Despite its prevalence across the corporate world, research suggests that current diversity, equity and inclusion (DEI) training isn’t working. Harnessing the power of gamification can help address these failings and improve outcomes, making DEI training more engaging and effective.
Though DEI training has become a staple of onboarding and training programs in large workplaces around the world, they are too often one-off sessions typically involve clicking through a set of slides, listening to presentations and reading about company policy. With a growing body of research identifying the ineffectiveness of this approach, many organizations are searching for alternatives. Could gamification provide a more successful solution?
Gamification, popularly defined as the use of game elements in non-game contexts, is one of the biggest trends in corporate training. Gamified training incorporates game mechanics such as rewards, points and leaderboards to increase engagement, trigger positive emotional responses, and improve the learning experience. Skilful application of these techniques within DEI training programs has yielded promising results.
Daphne Forbes, Assistant General Counsel at Microsoft and advisor to the DEI gamification specialists Conscious Inclusion Company, has observed these results first-hand, and explained to Law Journal Newsletters (LJN): “All too often in diversity training, people attend sessions and memorize facts so they can check the box and say they completed their diversity training. With gamification, the goal is to encourage people to learn by doing, rather than memorizing, and to increase their knowledge.”
Transforming participants from passive listeners to active learners is a key benefit of gamified DEI training. Many games are designed with player autonomy in mind, enabling individuals and groups to chart their own path through the journey, setting their own pace and their own learning objectives. This is especially important in light of research on the failings of current approaches – people react negatively to perceived efforts to control them, and mandatory DEI sessions and anti-bias training can provoke hostility from some participants, causing more harm than good.
Making sessions voluntary and enabling player autonomy can make gamified DEI training seem less like an enforced effort to control behavior. Gamified training programs are more likely to foster team work, fun and friendly competition, increasing levels of engagement with the training.
Team-based gaming is especially effective for driving engagement and outcomes. In addition to promoting collaboration and communication, team games can be more inclusive, taking some pressure off individual participants.
Game dashboards provide a useful feedback loop for DEI training, enabling leaders to track emerging trends and build on feedback data. Playing under assumed team names rather than personal names helps generate more honest feedback and prevents people feeling like they are being judged or reviewed, especially when there are points and a leaderboard! Creating a safe, inclusive environment for participants to explore DEI issues is a prerequisite for achieving better results.
What does gamified DEI training actually look like? Types of content can include immersive scenarios, team-based challenges and fact-finding missions, video and audio activities, and interactive quizzes, combined with reward-based game mechanics like badges and leaderboards.
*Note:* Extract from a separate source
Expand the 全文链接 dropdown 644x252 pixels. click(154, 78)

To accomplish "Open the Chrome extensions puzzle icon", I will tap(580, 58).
Immersive scenarios use real-life examples and situations to contextualize the learning points, making the material more tangible and applicable to everyday work. This ultimately helps drive behavior change – the more realistic the scenario, the more relatable the taught behavioral nudges will be for learners. Taking on these challenges as a team can stimulate important discussions, creating a peer-to-peer learning experience that can drive a culture of knowledge sharing and collaboration in other areas of the organization. Players explore different perspectives and situations in a safe, immersive forum, helping them to take on new ideas and experiment with new concepts.
Although gamified D&I training is an emerging field, there is already a range of companies developing innovative approaches in this space. Some offerings use a peer-to-peer learning experience, using gamification to create a more sustained and long-term training solution designed to turn inclusion into a daily habit. Users progress at their own pace, taking on daily inclusions, insights, exercises and quizzes to earn inclusion champion badges.
Despite its promise, gamified DEI does not represent a magic elixir to solve all the industry’s problems, and there are a number of potential pitfalls to avoid. The success of gamified DEI solutions is dependent on the content upon which it is based. Most importantly, learning materials should be based upon reliable sources and independent studies. Additionally, practitioners must strike the right balance between fun and learning, making sure they avoid trivializing the seriousness of the topic.
When incorporating gamification into DEI training programs, companies must adopt a clear stance on the topic. What is the goal, and what are the behavioral outcomes they desire? Effective corporate communication and clear objectives are vital in achieving buy in and driving genuine cultural change.
Finally, training games must be aligned with the overall business strategy and incorporated within a broader organizational effort to achieve DEI objectives. One-off games are not the answer by themselves. In order to truly drive outcomes and behavior change, gamified training needs to be ongoing and combined with other important structural elements, such as more diverse hiring practices across the organization.
Nevertheless, gamified DEI training still represents a step forward, helping to make the learning experience more effective and engaging. When used effectively, it can help organizations take DEI to the next level.